(Elementi tratti da un dataset)

::::::::

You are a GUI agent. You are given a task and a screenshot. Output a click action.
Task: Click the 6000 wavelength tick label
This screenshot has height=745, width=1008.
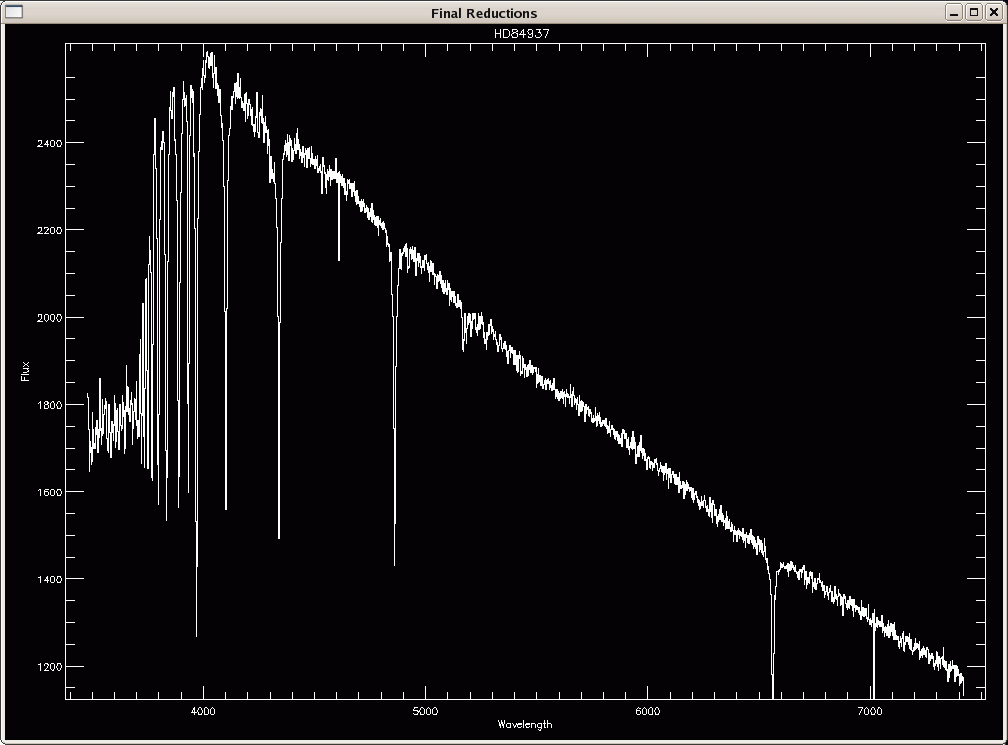click(648, 711)
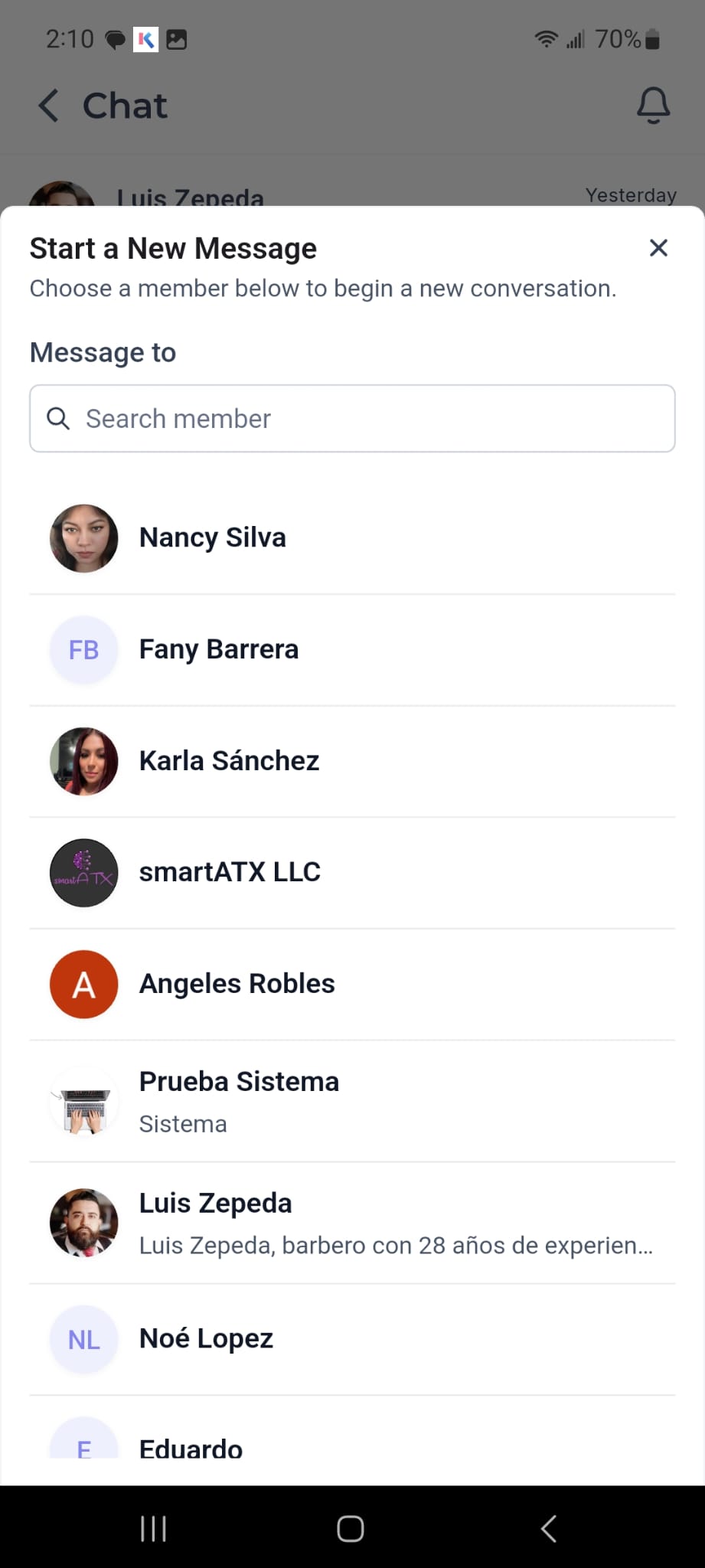Tap Fany Barrera's FB initials avatar

tap(84, 650)

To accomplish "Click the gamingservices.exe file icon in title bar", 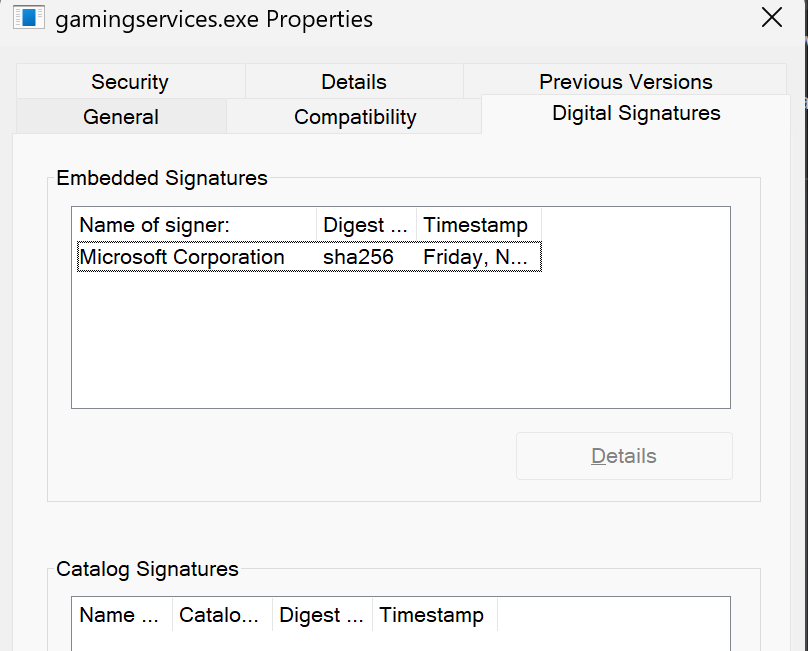I will [28, 18].
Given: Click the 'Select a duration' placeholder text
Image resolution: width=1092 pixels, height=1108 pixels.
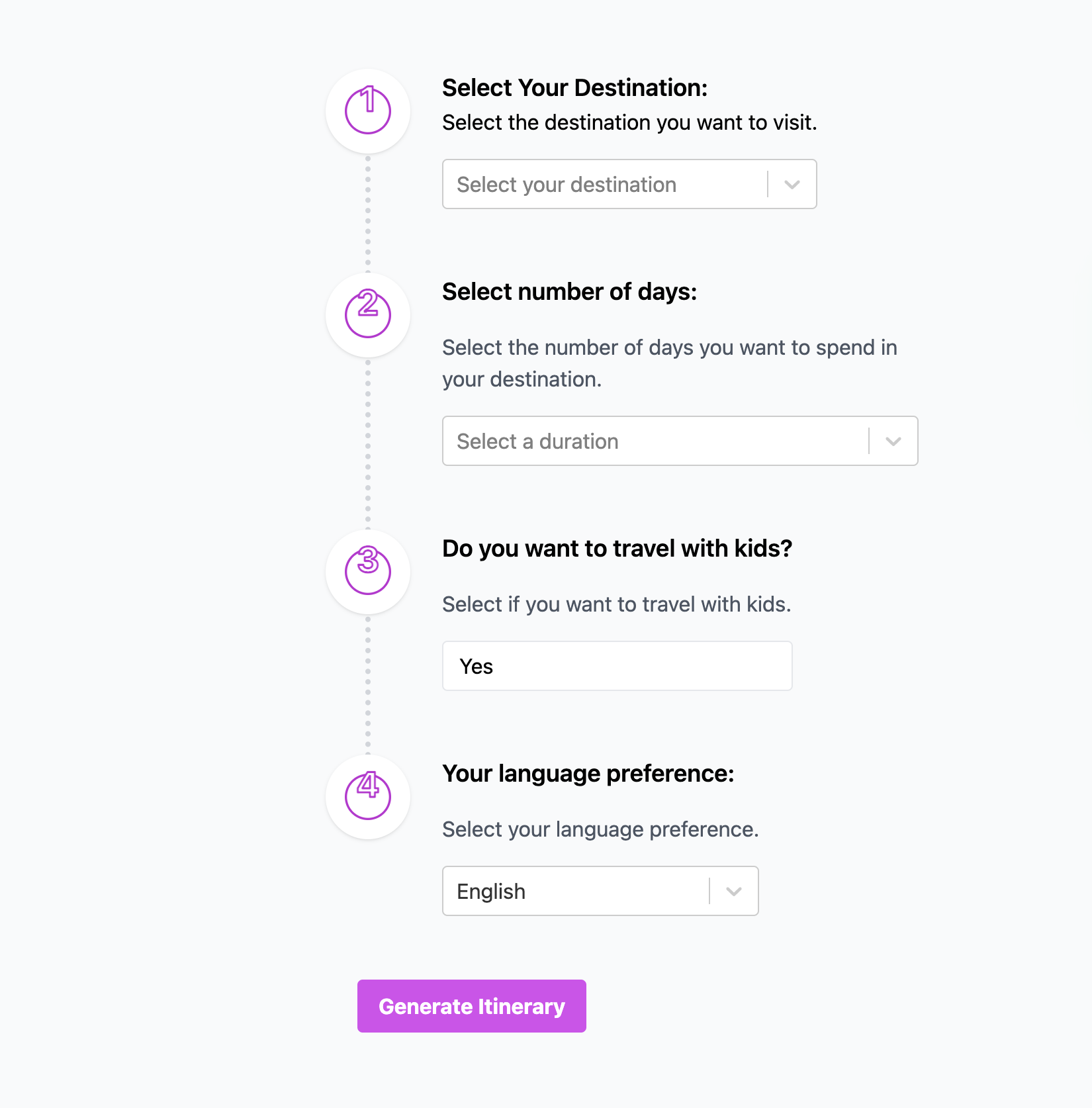Looking at the screenshot, I should click(537, 441).
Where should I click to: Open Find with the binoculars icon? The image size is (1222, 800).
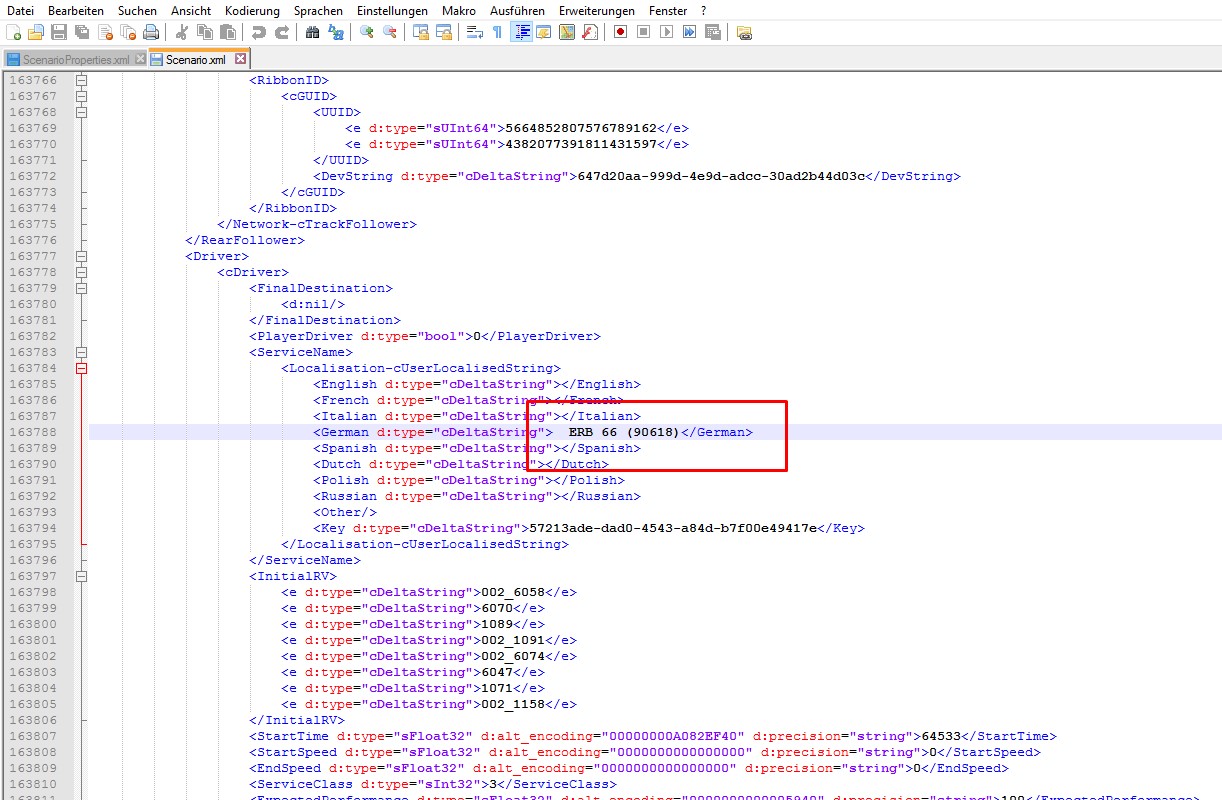tap(312, 32)
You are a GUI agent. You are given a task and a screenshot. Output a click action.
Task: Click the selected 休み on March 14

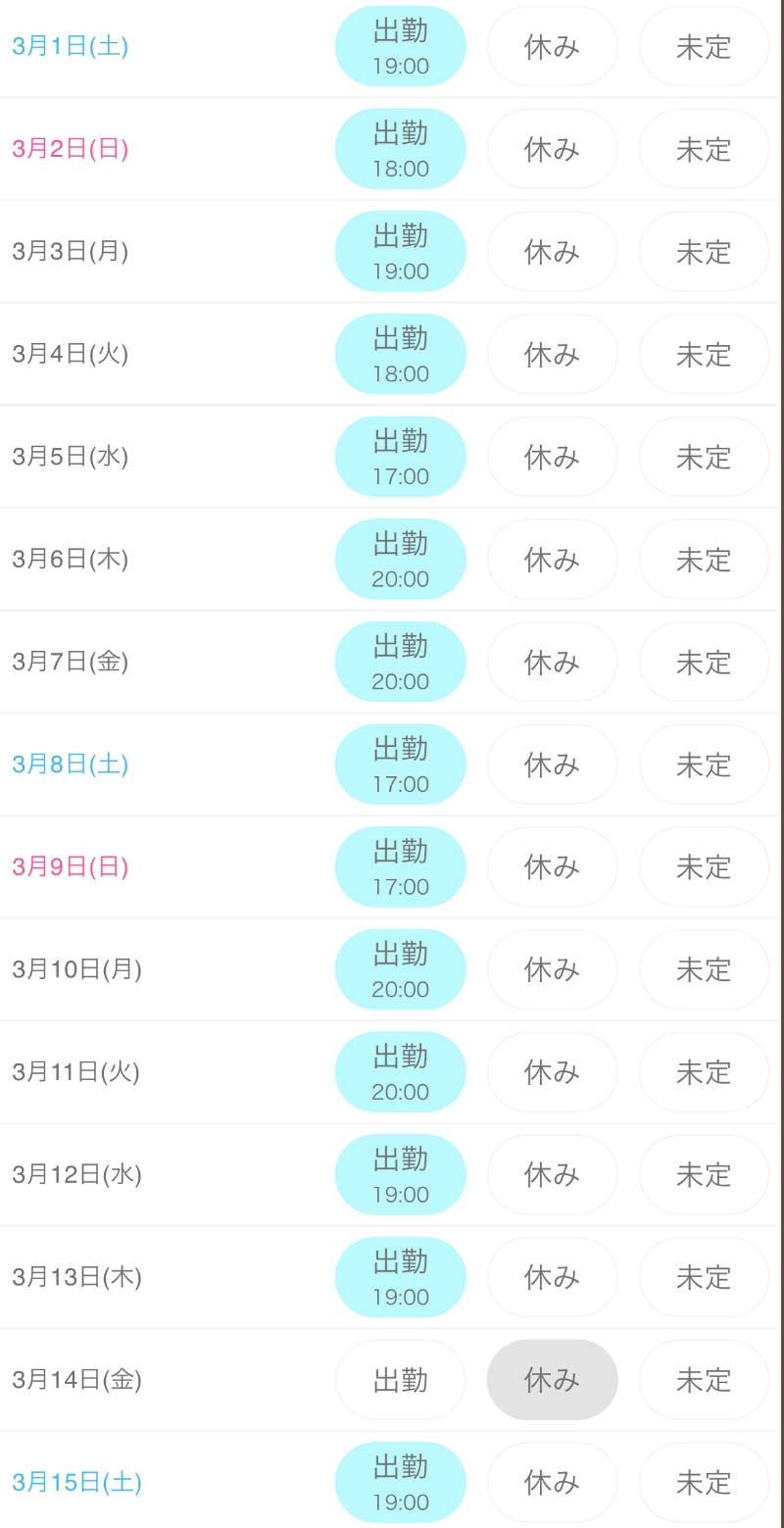pos(552,1380)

::::::::

- **ESERCIZIO**: Riscrivi, richieste comprese, le righe che vanno da quella contenente "Where should I" fino all'ultima riga inclusa, spostando di 35 le coordinate nelle risposte: somma 35 a ogni numero delle risposte e lascia invariato il resto. Non riportare le immagini.

- **SOLUZIONE**:
Where should I click to: Open Find with the binoculars icon? The image size is (1222, 800).
tap(347, 67)
You are a GUI agent. You are given a task and a screenshot. Output a click action.
Task: Click the selected 休み on March 14

pos(587,1415)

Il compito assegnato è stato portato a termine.